Here’s what he comes up with:
- (IBAction)findMatchingItems:(id)sender;
{
NSString * noSpacesOrDashesString = [[self.keywordsString
stringByReplacingOccurrencesOfString:@"-" withString:@""]
stringByReplacingOccurrencesOfString:@" " withString:@""];
BOOL containsOnlyDigits = YES;
BOOL containsOnlyDigits = YES;
for (NSUInteger characterIndex = 0; characterIndex <
noSpacesOrDashesString.length; characterIndex++) {
containsOnlyDigits &= [[NSCharacterSet decimalDigitCharacterSet]
characterIsMember:[noSpacesOrDashesString characterAtIndex:characterIndex]];
if (!containsOnlyDigits)
break;
}
if (containsOnlyDigits) {
switch (noSpacesOrDashesString.length) {
case LIISBNDigitCount: case LIUPCDigitCount: case LIEANDigitCount:
self.keywordsString = noSpacesOrDashesString;
default:
break;
}
}
[...search...]
}
Let’s assume that the doubled declaration and initialization of containsOnlyDigits
is a typo that crept in during a copy and paste. The real problem I have is with the for
loop that goes through a copy of the input string—a copy that’s been stripped of its dashes and spaces—and checks to make sure that every character is a digit. This will exclude legitimate ISBNs because the last “digit” of a ten-digit ISBN can be an X.
(I knew about final X because several years ago I wrote a little script that collected MARC record data from the Library of Congress. The script would accept
- the output of a CueCat scanner [remember them? too bad I don’t have a PS/2 port anymore],
- an ISBN,
- a Library of Congress control number, or
- title words and/or author names
and had to distinguish among them to make the appropriate query to the LoC database. See? Even non-god programmers can write code that distinguishes between various input types.)

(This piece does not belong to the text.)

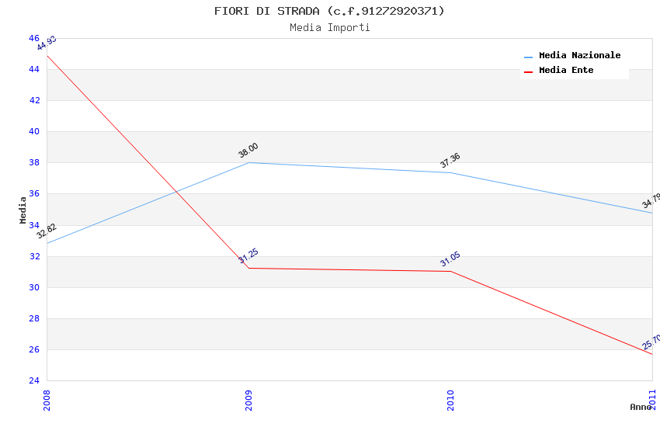The width and height of the screenshot is (660, 427).
Task: Click the 34.79 data point label
Action: click(651, 201)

Is the final X rare? Not on my bookshelves, it isn’t. Within a minute I found 5 books with final Xs:
- Reinforced Concrete : Mechanics and Design (ISBN 013770819X)
- Probability Concepts in Engineering Planning and Design (ISBN 047103200X)
- Theory of Vibration with Applications (ISBN 013914532X)
- Digital Filters (ISBN 048665088X)
- Design of Concrete Structures (ISBN 007071116X)
So, is the code in Delicious Library wrong? Or did Shipley present us with a simplified version, something that’s wasn’t really used in production code? The first is hard to believe. The second seems like a cheat, especially since his purpose was to show us the complexity necessary to handle a variety of inputs.
Update 8/22/09
Shipley informs me via Twitter (here and here) that the code, which he agrees is wrong with regard to trailing Xs in ISBNs, is pre-beta, not even close to production code yet. So the answer to both my questions above is “No.” He’s giving us a peek into a work in progress, so a bug or two isn’t surprising.